During the sensor installation, schools have invited high level authorities from the district (e.g., Mayor of the municipality, Chief District Officer, etc.) to show how the sensor records earthquakes, and to demonstrate that the school participates in the earthquake education program. The local news coverage about seismometer installation typically followed within hours or one day7. Since the entire network has been installed, we are communicating with schools using social media (twitter, facebook) to keep the teachers’ attention on the project. On our program website, we are posting figures of recorded waveforms from local, NSC-reported earthquakes. Our approach has been very well received by schools and also appreciated by the local governments. We hope that the ideas will spread to other regions of the country as well, and we will seek opportunities in this direction.

Results and Discussion

Education

Teachers are at the first line of communication with the students. With high motivation, they are doing regular exercises with their students by showing waveforms recorded by the seismometer at the school (mostly for ML ≥ 4 local earthquakes). In each school, we encouraged teachers to practice evacuation exercises. The lessons learned from these drills helps the school community to respond more efficiently in case of a large earthquake, which increases the school’s resilience.

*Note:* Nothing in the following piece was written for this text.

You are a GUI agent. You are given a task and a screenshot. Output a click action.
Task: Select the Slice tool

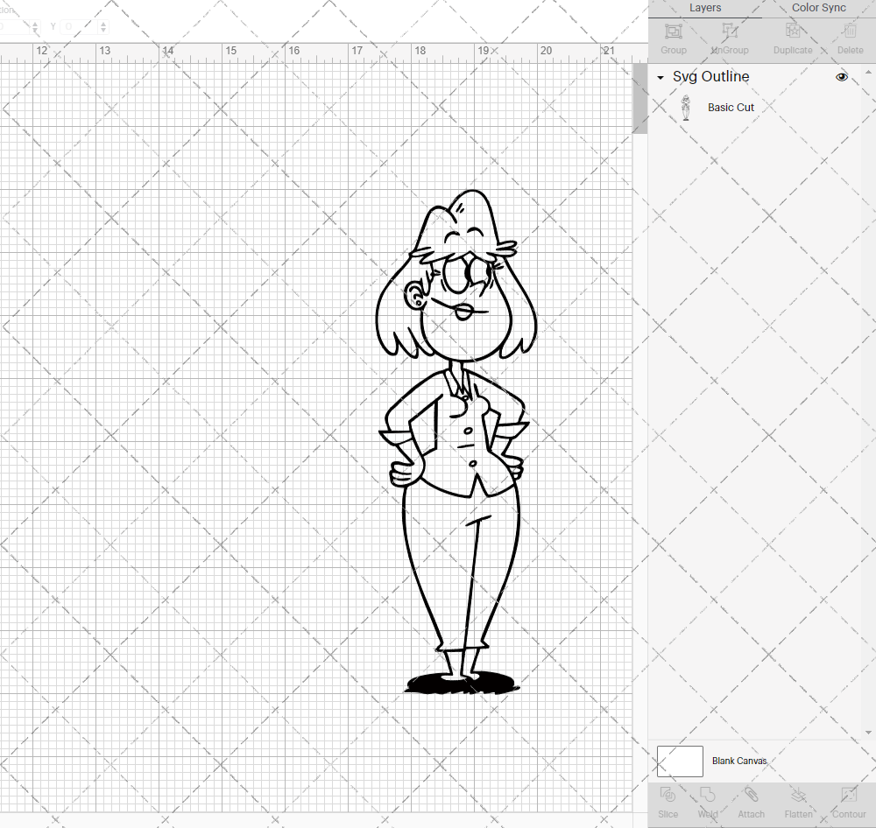point(668,801)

Teachers gave very good feedback on the main workshop and took it as a great opportunity to learn about earthquakes at their level. “I am more interested in Earth sciences after this workshop” said one teacher after the conference; a school principal expressed his gratitude because we were more worried about their earthquake safety than they were.

To evaluate the efficiency of our program and to assess the level of knowledge before its start and after 1 year of operation, we conducted a survey during the reconnaissance trip. A representative group of students from the selected schools, teachers and local people completed the survey with ca. 30 questions, and ca. 350 full sets of answers were collected. We plan to carry out the second survey in 2020 and compare it to the first one’s results to analyze the changes our program may have promoted.

With our program, school teachers estimate to have reached a broad audience in the studied area: directly more than 18’000 students benefited from the program, and indirectly ca. 150’000 people in the region could have been reached (Supplementary Table 1). While evaluating the indirect effect, an average family size in the community and the sociological situation were also taken into account. To share our activities and knowledge continuously with an even broader community in Nepal, we have developed the program’s own webpage8. All materials for the education, information of recorded earthquakes, guidelines for exercises, important questions and answers are available on the webpage. This page had 9’880 visitors in 12 months (last access on February 11th, 2020).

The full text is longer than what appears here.